Return each entry exactly, omitting nothing.

++++++++

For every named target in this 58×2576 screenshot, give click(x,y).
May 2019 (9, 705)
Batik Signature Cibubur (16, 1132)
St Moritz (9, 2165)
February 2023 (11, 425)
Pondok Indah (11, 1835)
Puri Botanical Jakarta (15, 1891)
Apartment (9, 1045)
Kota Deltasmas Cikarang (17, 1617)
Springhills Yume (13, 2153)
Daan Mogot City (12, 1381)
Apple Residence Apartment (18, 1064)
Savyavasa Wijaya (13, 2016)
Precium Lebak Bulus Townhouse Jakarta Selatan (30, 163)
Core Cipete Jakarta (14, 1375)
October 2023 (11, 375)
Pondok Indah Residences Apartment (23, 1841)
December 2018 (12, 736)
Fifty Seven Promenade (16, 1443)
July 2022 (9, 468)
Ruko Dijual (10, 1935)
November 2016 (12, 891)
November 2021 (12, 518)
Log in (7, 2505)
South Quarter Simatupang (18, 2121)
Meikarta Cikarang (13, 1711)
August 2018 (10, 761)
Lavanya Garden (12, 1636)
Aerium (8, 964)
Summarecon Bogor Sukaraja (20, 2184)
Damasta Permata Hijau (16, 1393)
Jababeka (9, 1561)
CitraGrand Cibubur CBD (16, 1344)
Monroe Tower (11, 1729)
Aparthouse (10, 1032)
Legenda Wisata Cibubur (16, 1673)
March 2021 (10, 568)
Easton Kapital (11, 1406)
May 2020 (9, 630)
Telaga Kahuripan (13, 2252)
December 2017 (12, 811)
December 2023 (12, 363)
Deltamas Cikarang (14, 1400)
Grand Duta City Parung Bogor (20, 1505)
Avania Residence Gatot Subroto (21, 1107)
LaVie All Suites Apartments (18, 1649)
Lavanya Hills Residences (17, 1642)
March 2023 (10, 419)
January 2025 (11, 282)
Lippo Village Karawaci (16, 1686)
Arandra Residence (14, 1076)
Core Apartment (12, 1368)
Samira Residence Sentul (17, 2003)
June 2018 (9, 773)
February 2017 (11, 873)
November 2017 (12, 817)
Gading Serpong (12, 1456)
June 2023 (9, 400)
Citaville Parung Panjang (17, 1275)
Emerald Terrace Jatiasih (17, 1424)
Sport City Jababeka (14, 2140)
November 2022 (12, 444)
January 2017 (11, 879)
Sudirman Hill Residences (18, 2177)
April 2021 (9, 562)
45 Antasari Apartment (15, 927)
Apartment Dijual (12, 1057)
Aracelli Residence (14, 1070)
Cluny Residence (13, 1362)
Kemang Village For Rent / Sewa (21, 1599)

++++++++

§ Solution to this exercise:
For every named target in this 58×2576 screenshot, give click(x,y).
May 2019 (9, 705)
Batik Signature Cibubur (16, 1132)
St Moritz (9, 2165)
February 2023 (11, 425)
Pondok Indah (11, 1835)
Puri Botanical Jakarta (15, 1891)
Apartment (9, 1045)
Kota Deltasmas Cikarang (17, 1617)
Springhills Yume (13, 2153)
Daan Mogot City (12, 1381)
Apple Residence Apartment (18, 1064)
Savyavasa Wijaya (13, 2016)
Precium Lebak Bulus Townhouse Jakarta Selatan (30, 163)
Core Cipete Jakarta (14, 1375)
October 2023 (11, 375)
Pondok Indah Residences Apartment (23, 1841)
December 2018 (12, 736)
Fifty Seven Promenade (16, 1443)
July 2022 (9, 468)
Ruko Dijual (10, 1935)
November 2016 (12, 891)
November 2021 (12, 518)
Log in (7, 2505)
South Quarter Simatupang (18, 2121)
Meikarta Cikarang (13, 1711)
August 2018 (10, 761)
Lavanya Garden (12, 1636)
Aerium (8, 964)
Summarecon Bogor Sukaraja (20, 2184)
Damasta Permata Hijau (16, 1393)
Jababeka (9, 1561)
CitraGrand Cibubur CBD (16, 1344)
Monroe Tower (11, 1729)
Aparthouse (10, 1032)
Legenda Wisata Cibubur (16, 1673)
March 2021 (10, 568)
Easton Kapital (11, 1406)
May 2020 (9, 630)
Telaga Kahuripan (13, 2252)
December 2017 (12, 811)
December 2023 (12, 363)
Deltamas Cikarang (14, 1400)
Grand Duta City Parung Bogor (20, 1505)
Avania Residence Gatot Subroto (21, 1107)
LaVie All Suites Apartments (18, 1649)
Lavanya Hills Residences (17, 1642)
March 2023 (10, 419)
January 2025 (11, 282)
Lippo Village Karawaci (16, 1686)
Arandra Residence (14, 1076)
Core Apartment (12, 1368)
Samira Residence Sentul (17, 2003)
June 2018 (9, 773)
February 2017 (11, 873)
November 2017 (12, 817)
Gading Serpong (12, 1456)
June 2023 (9, 400)
Citaville Parung Panjang (17, 1275)
Emerald Terrace Jatiasih (17, 1424)
Sport City Jababeka (14, 2140)
November 2022 (12, 444)
January 2017 (11, 879)
Sudirman Hill Residences (18, 2177)
April 2021 (9, 562)
45 Antasari Apartment (15, 927)
Apartment Dijual (12, 1057)
Aracelli Residence (14, 1070)
Cluny Residence (13, 1362)
Kemang Village For Rent / Sewa (21, 1599)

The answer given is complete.